## Your goal
Recast the lines of the entries below as a numbered list, leaving out the blank lines.

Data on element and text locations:

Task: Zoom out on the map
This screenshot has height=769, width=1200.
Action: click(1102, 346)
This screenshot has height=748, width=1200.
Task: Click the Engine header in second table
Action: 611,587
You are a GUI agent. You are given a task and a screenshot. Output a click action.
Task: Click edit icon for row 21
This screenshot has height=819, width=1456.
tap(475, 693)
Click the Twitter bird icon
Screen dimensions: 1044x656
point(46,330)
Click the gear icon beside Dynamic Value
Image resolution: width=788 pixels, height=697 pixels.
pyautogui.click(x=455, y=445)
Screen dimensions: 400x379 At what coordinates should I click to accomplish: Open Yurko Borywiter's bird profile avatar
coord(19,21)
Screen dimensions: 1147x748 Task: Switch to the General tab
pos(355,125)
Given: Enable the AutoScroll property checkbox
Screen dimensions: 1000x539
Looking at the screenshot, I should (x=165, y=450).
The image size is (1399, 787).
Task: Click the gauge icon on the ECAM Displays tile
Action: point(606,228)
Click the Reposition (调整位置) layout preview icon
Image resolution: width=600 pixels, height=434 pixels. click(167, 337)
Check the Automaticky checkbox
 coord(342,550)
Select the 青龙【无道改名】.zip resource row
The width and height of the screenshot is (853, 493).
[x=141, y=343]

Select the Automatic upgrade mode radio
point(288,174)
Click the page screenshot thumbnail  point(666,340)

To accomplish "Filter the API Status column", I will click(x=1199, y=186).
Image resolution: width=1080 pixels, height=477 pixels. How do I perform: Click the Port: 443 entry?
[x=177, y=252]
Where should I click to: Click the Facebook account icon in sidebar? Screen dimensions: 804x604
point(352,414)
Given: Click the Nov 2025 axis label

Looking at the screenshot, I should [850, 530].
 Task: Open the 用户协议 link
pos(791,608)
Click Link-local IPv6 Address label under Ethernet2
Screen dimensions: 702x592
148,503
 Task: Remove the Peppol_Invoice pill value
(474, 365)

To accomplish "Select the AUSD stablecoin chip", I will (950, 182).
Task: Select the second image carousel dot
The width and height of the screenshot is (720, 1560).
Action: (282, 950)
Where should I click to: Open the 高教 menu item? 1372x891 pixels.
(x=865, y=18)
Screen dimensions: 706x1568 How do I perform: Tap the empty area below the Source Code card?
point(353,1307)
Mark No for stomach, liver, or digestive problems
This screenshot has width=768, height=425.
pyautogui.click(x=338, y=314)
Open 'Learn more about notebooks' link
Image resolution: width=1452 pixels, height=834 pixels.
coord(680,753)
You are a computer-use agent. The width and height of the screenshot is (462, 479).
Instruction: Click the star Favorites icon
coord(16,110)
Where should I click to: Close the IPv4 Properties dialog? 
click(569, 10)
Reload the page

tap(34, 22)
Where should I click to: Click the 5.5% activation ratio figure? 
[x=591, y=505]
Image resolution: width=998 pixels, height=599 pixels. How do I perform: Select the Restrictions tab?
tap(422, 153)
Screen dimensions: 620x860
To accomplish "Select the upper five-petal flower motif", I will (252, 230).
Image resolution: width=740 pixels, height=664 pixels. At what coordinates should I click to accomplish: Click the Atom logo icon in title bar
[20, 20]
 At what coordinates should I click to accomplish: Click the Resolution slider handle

## Expected output
1. Task: Zoom out on the map
2. This screenshot has height=769, width=1200.
3. Action: click(1102, 346)
4. This screenshot has height=748, width=1200.
5. Task: Click the Engine header in second table
6. Action: 611,587
7. You are a GUI agent. You are given a task and a screenshot. Output a click action.
8. Task: Click edit icon for row 21
9. This screenshot has height=819, width=1456.
10. tap(475, 693)
11. Click the Twitter bird icon
12. Screen dimensions: 1044x656
13. point(46,330)
14. Click the gear icon beside Dynamic Value
15. Image resolution: width=788 pixels, height=697 pixels.
16. pyautogui.click(x=455, y=445)
17. Screen dimensions: 400x379 At what coordinates should I click to accomplish: Open Yurko Borywiter's bird profile avatar
18. coord(19,21)
19. Screen dimensions: 1147x748 Task: Switch to the General tab
20. pos(355,125)
21. Given: Enable the AutoScroll property checkbox
22. Screen dimensions: 1000x539
23. Looking at the screenshot, I should (x=165, y=450).
24. The image size is (1399, 787).
25. Task: Click the gauge icon on the ECAM Displays tile
26. Action: point(606,228)
27. Click the Reposition (调整位置) layout preview icon
28. Image resolution: width=600 pixels, height=434 pixels. click(167, 337)
29. Check the Automaticky checkbox
30.  coord(342,550)
31. Select the 青龙【无道改名】.zip resource row
32. The width and height of the screenshot is (853, 493).
33. [x=141, y=343]
34. Select the Automatic upgrade mode radio
35. point(288,174)
36. Click the page screenshot thumbnail  point(666,340)
37. To accomplish "Filter the API Status column", I will click(x=1199, y=186).
38. Image resolution: width=1080 pixels, height=477 pixels. How do I perform: Click the Port: 443 entry?
39. [x=177, y=252]
40. Where should I click to: Click the Facebook account icon in sidebar? Screen dimensions: 804x604
41. point(352,414)
42. Given: Click the Nov 2025 axis label
43. Looking at the screenshot, I should [850, 530].
44.  Task: Open the 用户协议 link
45. pos(791,608)
46. Click Link-local IPv6 Address label under Ethernet2
47. Screen dimensions: 702x592
48. 148,503
49.  Task: Remove the Peppol_Invoice pill value
50. (474, 365)
51. To accomplish "Select the AUSD stablecoin chip", I will (950, 182).
52. Task: Select the second image carousel dot
53. The width and height of the screenshot is (720, 1560).
54. Action: (282, 950)
55. Where should I click to: Open the 高教 menu item? 1372x891 pixels.
56. (x=865, y=18)
57. Screen dimensions: 706x1568 How do I perform: Tap the empty area below the Source Code card?
58. point(353,1307)
59. Mark No for stomach, liver, or digestive problems
60. This screenshot has width=768, height=425.
61. pyautogui.click(x=338, y=314)
62. Open 'Learn more about notebooks' link
63. Image resolution: width=1452 pixels, height=834 pixels.
64. coord(680,753)
65. You are a computer-use agent. The width and height of the screenshot is (462, 479).
66. Instruction: Click the star Favorites icon
67. coord(16,110)
68. Where should I click to: Close the IPv4 Properties dialog? 
69. click(569, 10)
70. Reload the page
71. tap(34, 22)
72. Where should I click to: Click the 5.5% activation ratio figure? 
73. [x=591, y=505]
74. Image resolution: width=998 pixels, height=599 pixels. How do I perform: Select the Restrictions tab?
75. tap(422, 153)
76. Screen dimensions: 620x860
77. To accomplish "Select the upper five-petal flower motif", I will (252, 230).
78. Image resolution: width=740 pixels, height=664 pixels. At what coordinates should I click to accomplish: Click the Atom logo icon in title bar
79. [20, 20]
80.  At what coordinates should I click to accomplish: Click the Resolution slider handle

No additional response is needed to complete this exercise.